(WHAT THE EXERCISE ASKS)
The copy should run from the line containing "Image resolution: width=258" through the last line of the entries below, exactly as written, with pictures omitted.

━━━━━━━━

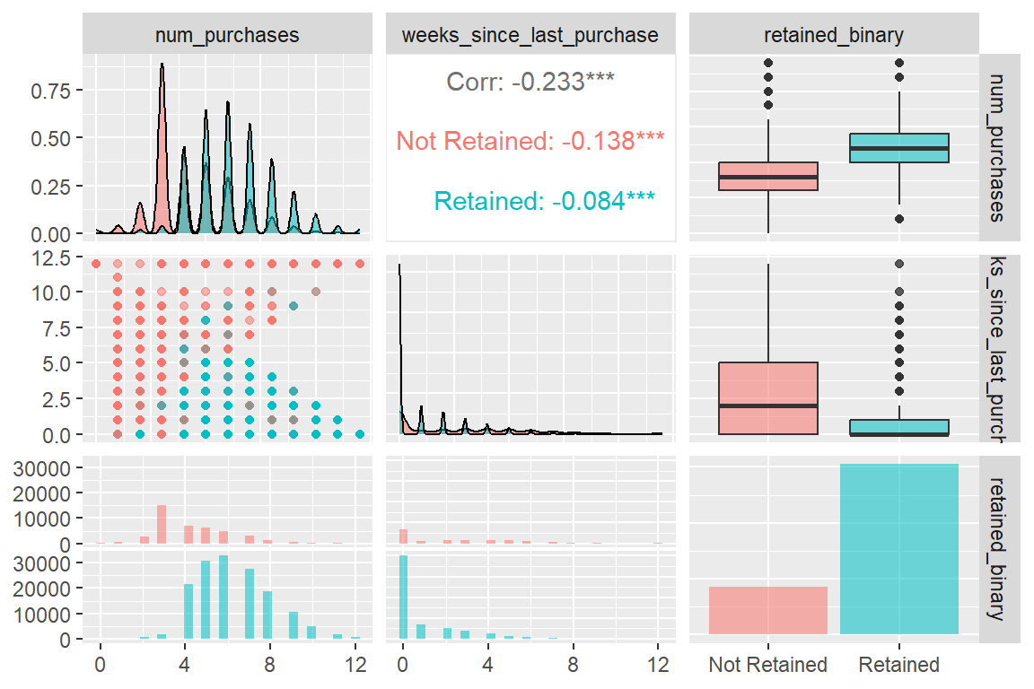Click the overall Corr: -0.233 text
The width and height of the screenshot is (1034, 689).
(530, 83)
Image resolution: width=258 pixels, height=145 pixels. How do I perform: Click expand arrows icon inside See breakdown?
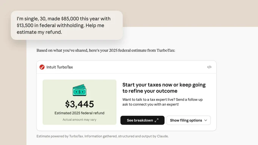pos(156,120)
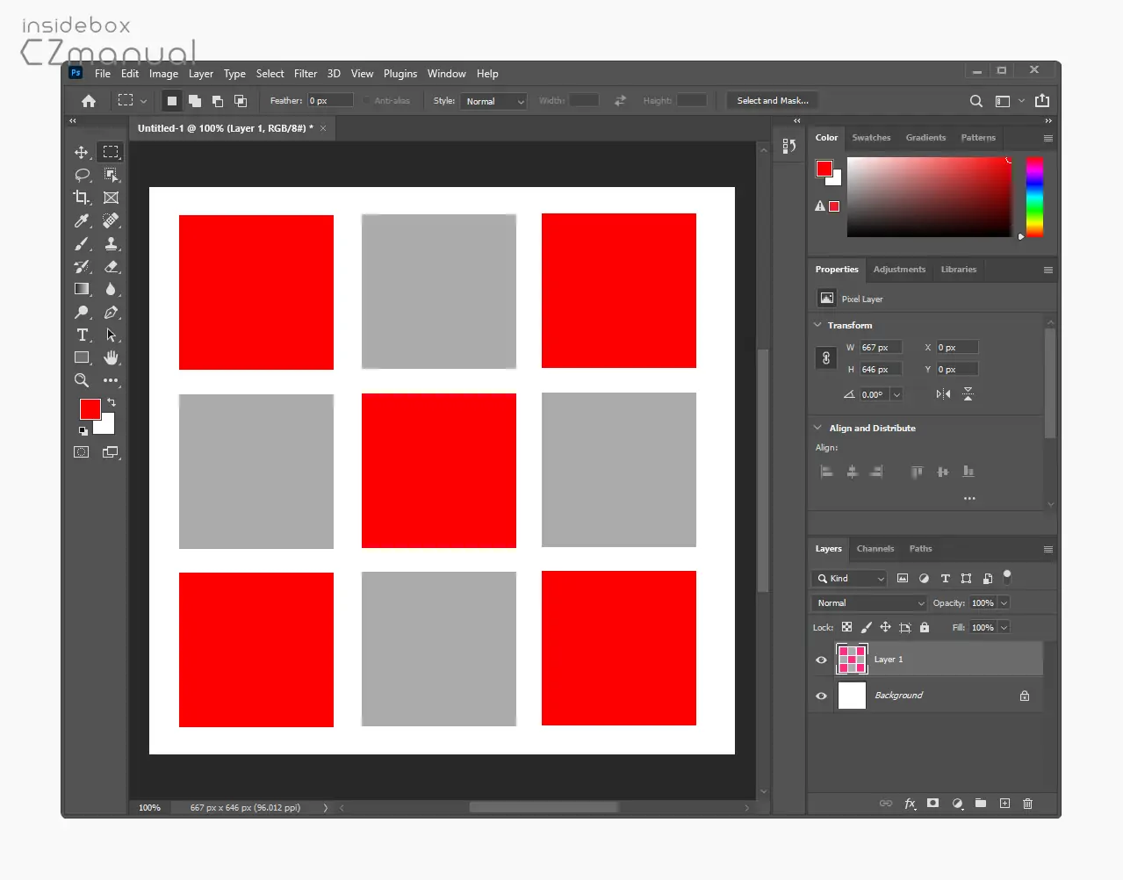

━━━━━━━━

(SOLUTION TO THIS EXERCISE)
Image resolution: width=258 pixels, height=145 pixels. How do I perform: Click expand arrows icon inside See breakdown?
pos(156,120)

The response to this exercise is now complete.